The understanding of child development and the role of parents and society in that child’s development continue to take shape into the 19th and 20th centuries.
Likewise, as society’s understanding of how children develop and the rights of children become realized, a progressing call to meet the needs of children who are abandoned or abused takes shape.
New York Children’s Aid Society (1853)
30,000 children living on city streets begging, stealing, and scavenging for food in the garbage.
Charles Loring Brace founded the New York Children’s Aid Society following his shock to learn that children he saw on the street were being treated as criminals and being incarcerated in juvenile and adult prisons.
The New York Children’s Aid Society established a number of programs, in an effort to encourage children to obtain an education and/or a job. The Aid Society also provided children with clean clothes, shelter, food, and a number of other services for children.
Who created the Orphan Train Program & Goal
Charles Loring Brace
goal was to remove children from orphanages and almshouses and place them within families outside of New York City.

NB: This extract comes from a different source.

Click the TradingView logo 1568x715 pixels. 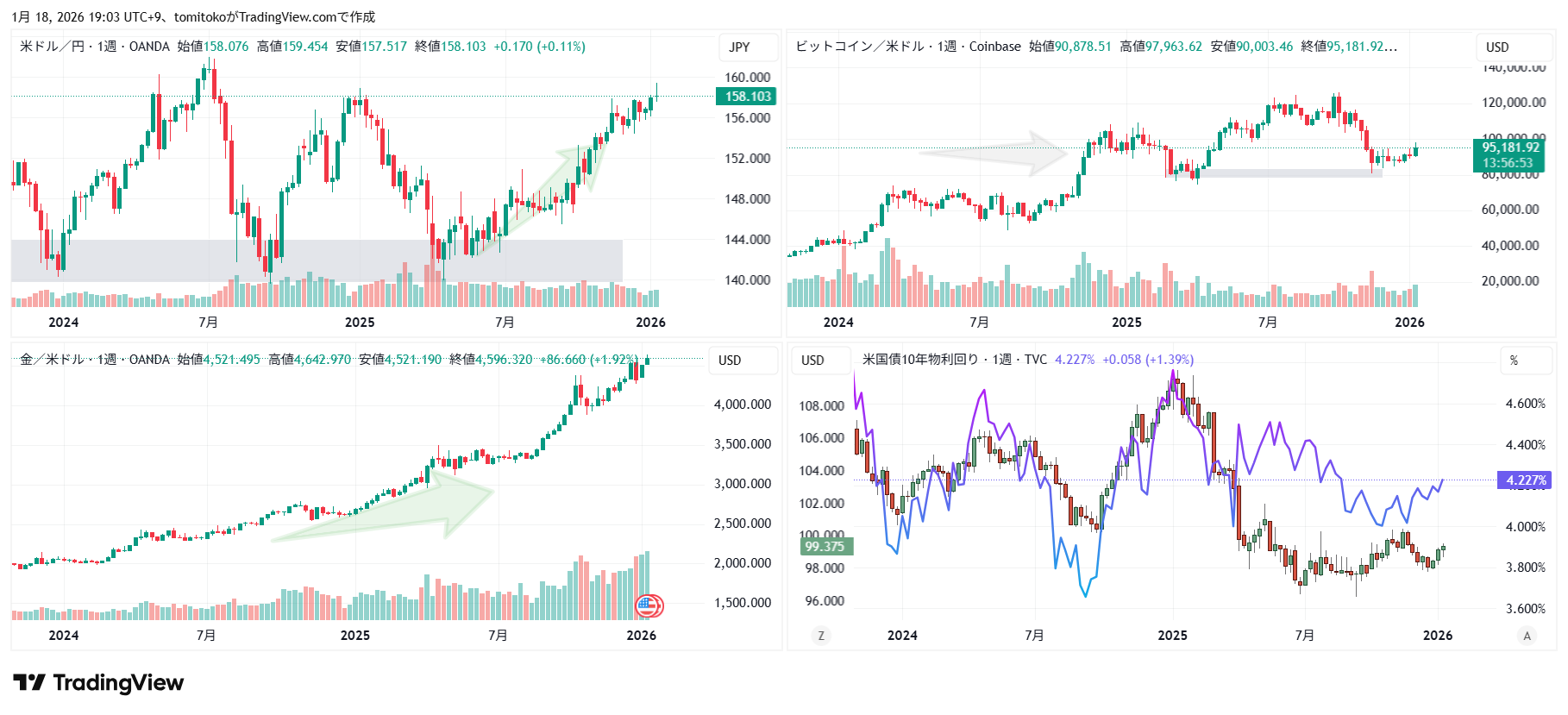[98, 683]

Brace had a philosophical belief that “life in an institution did not prepare children for life outside
Orphan Train Program locations
NY, PA, and eventually the midwest.
What laid the foundation for foster care program
The Orphan Train
What stoped the Orphan Train and when
The Orphan Train came to a halt in the 1920s due to a number of reasons; however, most notably was legislation being passed to prevent the interstate placement of children.
Mary Ellen Wilson Case (1874)
Ms. Etta Wheeler, a local missionary responding to concerns from a neighbor.

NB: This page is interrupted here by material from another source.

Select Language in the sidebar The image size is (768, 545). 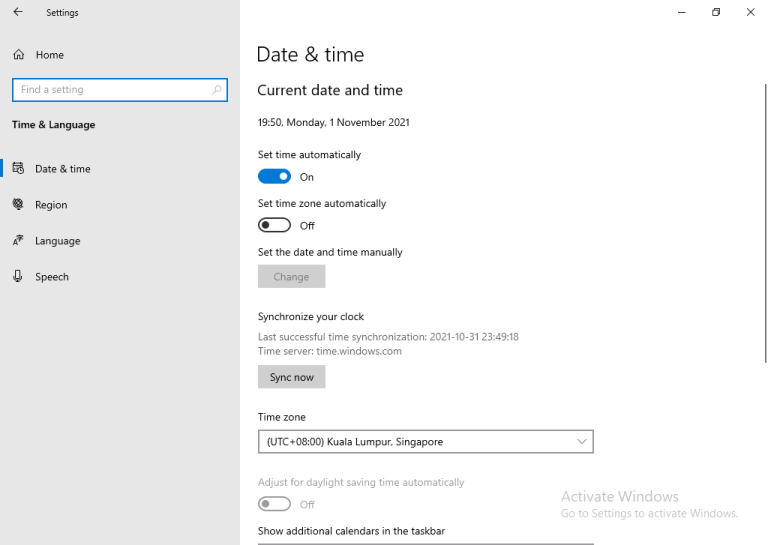(57, 241)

Ms. Wheeler sought the help and advice of Henry Bergh. Mr. Bergh was the founder of the American Society of the Prevention of Cruelty to Animals.
The New York Society for the Prevention of Cruelty to Children (NYSPCC) - 1875
The New York Society for the Prevention of Cruelty to Children (NYSPCC) was developed following the Mary Ellen Wilson case and became the first child protection agency in the world. The founders of the NYSPCC founders laid the framework and basic principles of the child abuse laws in the United States.